--- START QUOTED PASSAGE ---

Energy Density Within Dielectric Medium

Consider a system of free charges embedded in a dielectric medium. The increase in the total energy when a small amount of free charge $\delta\rho_f$ is added to the system is given by

$$\delta U = \int_V \phi \,\delta\rho_f \,dV,$$ (559)

where the integral is taken over all space, and $\phi({\bf r})$ is the electrostatic potential. Here, it is assumed that the original charges and the dielectric are held fixed, so that no mechanical work is performed. It follows from Equation (501) that

$$\delta U = \int_V \phi\,\nabla \cdot\delta {\bf D}\,dV,$$ (560)

where $\delta{\bf D}$ is the change in the electric displacement associated with the charge increment. Now, the above equation can also be written

$$\delta U = \int_V \nabla \cdot (\phi\,\delta{\bf D})\,dV - \int_V \nabla\phi \cdot\delta{\bf D}\,dV,$$ (561)

giving

$$\delta U = \int_S \phi\, \delta{\bf D}\cdot d{\bf S} - \int_V \nabla\phi\cdot\delta{\bf D}\,dV,$$ (562)

--- END QUOTED PASSAGE ---

GIVEN TASK >>
Copy out the passage on energy density in a dielectric in full, character for character. Rely only on the passage on energy density in a dielectric above.

--- START DATA SHOWN ---

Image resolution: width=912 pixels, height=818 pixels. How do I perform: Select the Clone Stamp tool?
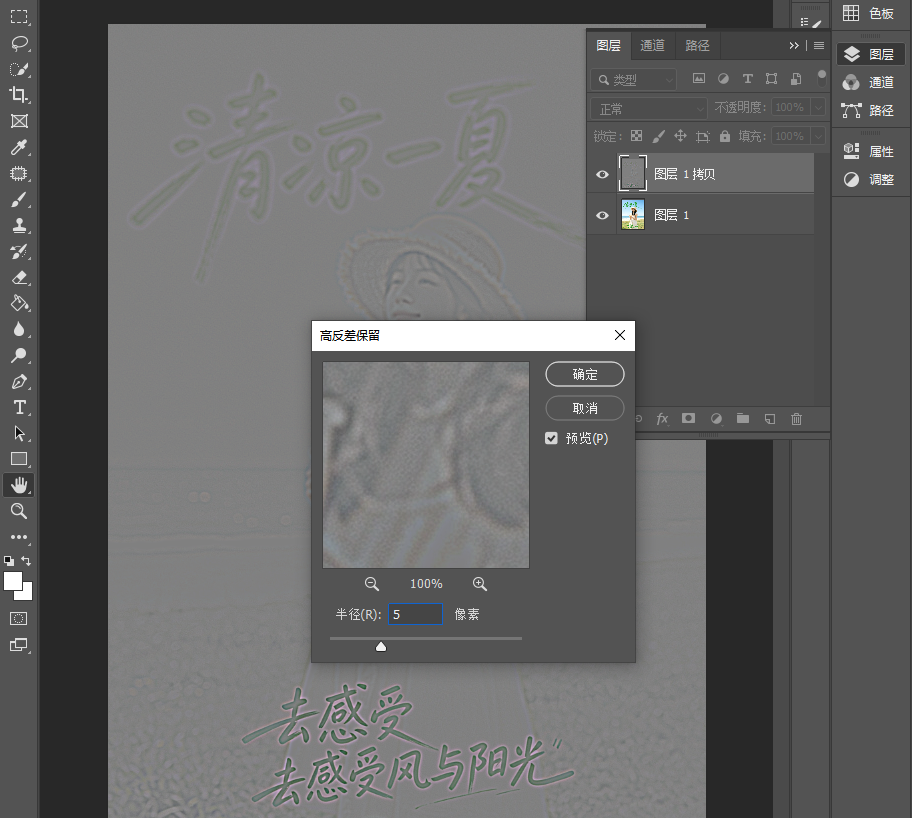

--- END DATA SHOWN ---

SOLVED EXERCISE >>
Energy Density Within Dielectric Medium

Consider a system of free charges embedded in a dielectric medium. The increase in the total energy when a small amount of free charge $\delta\rho_f$ is added to the system is given by

$$\delta U = \int_V \phi \,\delta\rho_f \,dV,$$ (559)

where the integral is taken over all space, and $\phi({\bf r})$ is the electrostatic potential. Here, it is assumed that the original charges and the dielectric are held fixed, so that no mechanical work is performed. It follows from Equation (501) that

$$\delta U = \int_V \phi\,\nabla \cdot\delta {\bf D}\,dV,$$ (560)

where $\delta{\bf D}$ is the change in the electric displacement associated with the charge increment. Now, the above equation can also be written

$$\delta U = \int_V \nabla \cdot (\phi\,\delta{\bf D})\,dV - \int_V \nabla\phi \cdot\delta{\bf D}\,dV,$$ (561)

giving

$$\delta U = \int_S \phi\, \delta{\bf D}\cdot d{\bf S} - \int_V \nabla\phi\cdot\delta{\bf D}\,dV,$$ (562)